The lesson to be learned? Revolution is rare. Evolution is the norm. It doesn’t matter what the context, when a producer, a marketer, or an advertiser talks about how different today’s X is from yesterday’s X, be suspicious. Be very suspicious. In my world as a software designer the alarm bells start to ring whenever someone says anything prefaced by the phrase, “but newbies…” I spend a lot of time with new users. (I loathe the pejorative term newbies — it makes them sound like infants. You’re trying to describe a class of users, not a size of diapers.) Yet most of the people so eager to school me in the wants and needs of newbies, see one just a few times a year. We are all subject to believing our infinitely small sample size is indicative of a larger population, but it rarely is.
So the next time someone tries to instruct you how to write, shoot, edit, or design a website for today’s X, check their sources. If it’s their niece the intern, take it with a grain of salt because today’s X is yesterday’s X tomorrow.
Apple, iTunes, and the cloud
A small, but interesting tidbit. Word has leaked that Apple has agreed to acquire the hybrid streaming-download music service Lala. Unlike other streaming services, Lala is not subscription-based so it fits nicely into Steve Job’s view of the online music world. Lala is more of a cloud-based iTunes. If you keep your music on the cloud and stream it, you pay 10 cents to add it to your collection. Downloading a song costs 89 cents. Lala also has a nifty technology that allows the user to upload his MP3 library to Lala. Any song in Lala’s catalog is linked to the Lala version, others the user can upload for free.
Assuming a proliferation of music playing devices with inexpensive Internet connectivity, the deal’s a no-brainer. It accelerates iTunes’ much needed migration to the cloud.
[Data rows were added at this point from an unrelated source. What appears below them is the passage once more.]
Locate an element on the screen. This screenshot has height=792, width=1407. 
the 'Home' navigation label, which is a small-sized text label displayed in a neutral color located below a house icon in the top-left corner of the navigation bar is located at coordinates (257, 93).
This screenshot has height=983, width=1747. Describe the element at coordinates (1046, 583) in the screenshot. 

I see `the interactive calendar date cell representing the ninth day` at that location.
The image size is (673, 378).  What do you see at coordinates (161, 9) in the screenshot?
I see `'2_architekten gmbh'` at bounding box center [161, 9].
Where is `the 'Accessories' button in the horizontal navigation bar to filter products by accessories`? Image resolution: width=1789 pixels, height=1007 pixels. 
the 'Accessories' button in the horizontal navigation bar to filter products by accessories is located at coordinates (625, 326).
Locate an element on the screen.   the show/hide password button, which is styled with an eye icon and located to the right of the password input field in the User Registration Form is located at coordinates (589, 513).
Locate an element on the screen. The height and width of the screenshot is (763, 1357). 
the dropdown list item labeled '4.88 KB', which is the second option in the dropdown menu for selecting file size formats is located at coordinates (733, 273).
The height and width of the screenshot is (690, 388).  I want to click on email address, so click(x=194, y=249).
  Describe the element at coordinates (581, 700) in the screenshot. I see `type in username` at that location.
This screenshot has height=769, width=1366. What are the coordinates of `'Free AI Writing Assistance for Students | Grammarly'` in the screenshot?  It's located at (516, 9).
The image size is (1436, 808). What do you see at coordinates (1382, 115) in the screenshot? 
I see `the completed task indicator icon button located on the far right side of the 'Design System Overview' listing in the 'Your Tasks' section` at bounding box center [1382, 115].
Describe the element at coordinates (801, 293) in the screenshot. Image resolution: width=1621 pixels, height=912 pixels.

You gotta love this business model from the consumer’s point of view. “Let me get this straight, you’ll store, backup, and manage my music collection on your storage with your infrastructure for 10 cents per song, or I can take on the hassle for 89 cents per song.” Apparently the model works according to a Wired article.
This Lala acquisition could also help iTunes increase its revenue-per-user. Steve Jobs admitted in 2007 that the average iTunes user had only bought an average of 22 songs. By contrast, Lala CEO Bill Nguyen told us in October that its paying customers spend an average of $67 on Lala music…
And don’t forget all of those wi-fi capable iPods to be sold.